▶

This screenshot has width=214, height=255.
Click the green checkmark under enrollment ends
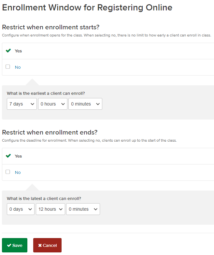pos(8,156)
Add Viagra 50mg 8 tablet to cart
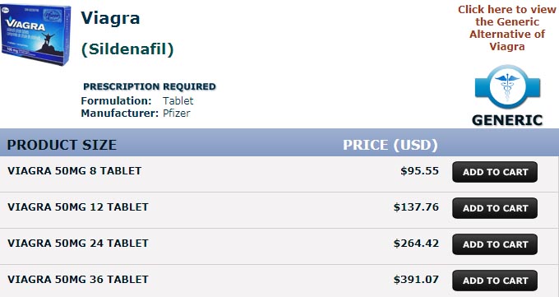 495,172
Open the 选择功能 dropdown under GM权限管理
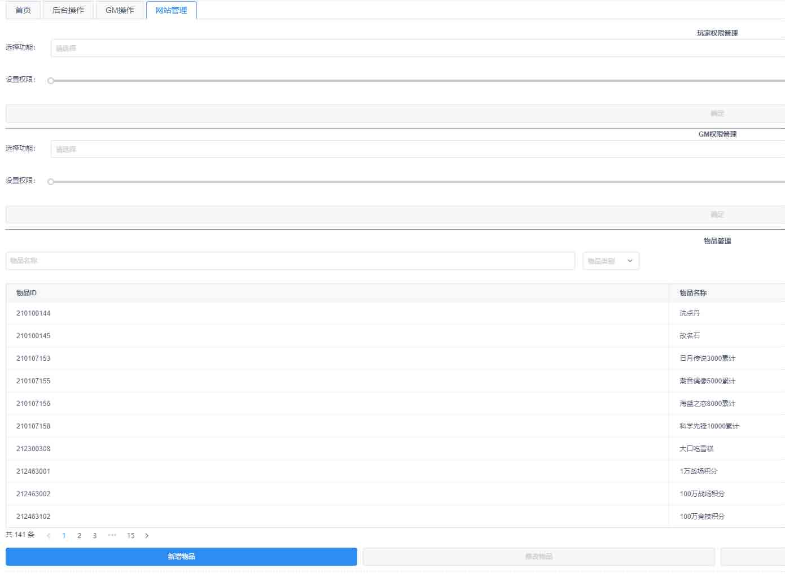The width and height of the screenshot is (785, 577). tap(418, 150)
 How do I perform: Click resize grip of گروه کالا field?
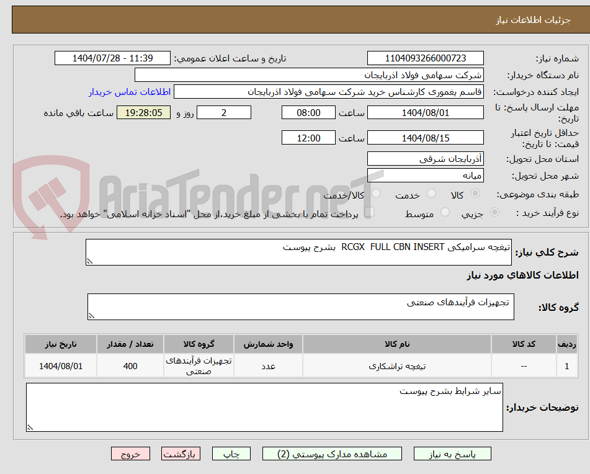point(93,316)
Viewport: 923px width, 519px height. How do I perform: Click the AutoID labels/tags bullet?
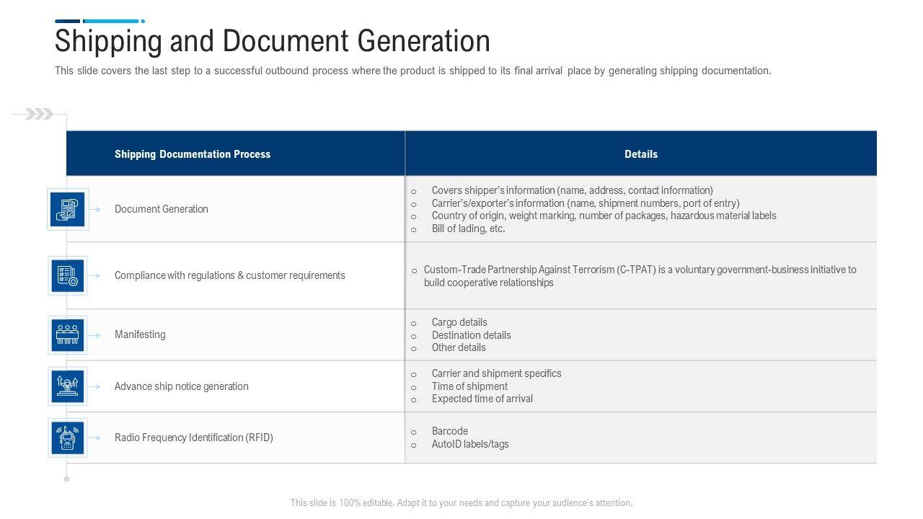(x=470, y=444)
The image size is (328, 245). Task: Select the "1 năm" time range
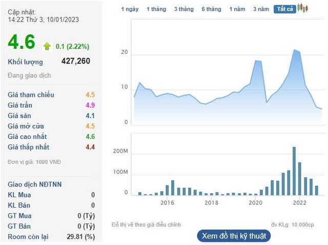pyautogui.click(x=237, y=9)
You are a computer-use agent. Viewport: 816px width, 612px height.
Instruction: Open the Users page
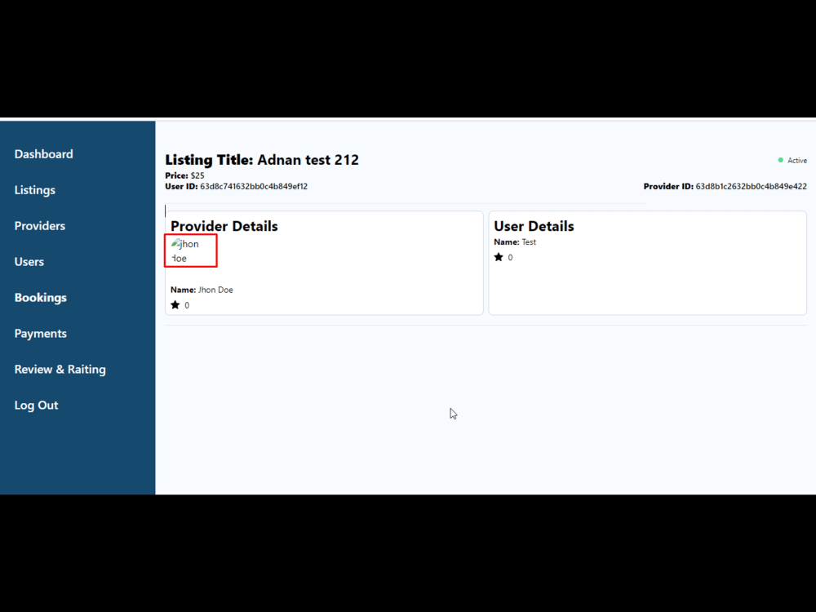[x=29, y=261]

◀

*Problem statement:*
Print only the lines running from the one containing "The image size" to the end of the data above, exactly; include no pictures.

*Task result:*
The image size is (328, 245). Task: Select the "1 năm" time range
pyautogui.click(x=237, y=9)
You are a computer-use agent. Viewport: 816px width, 612px height.
Instruction: Open the Users page
[x=29, y=261]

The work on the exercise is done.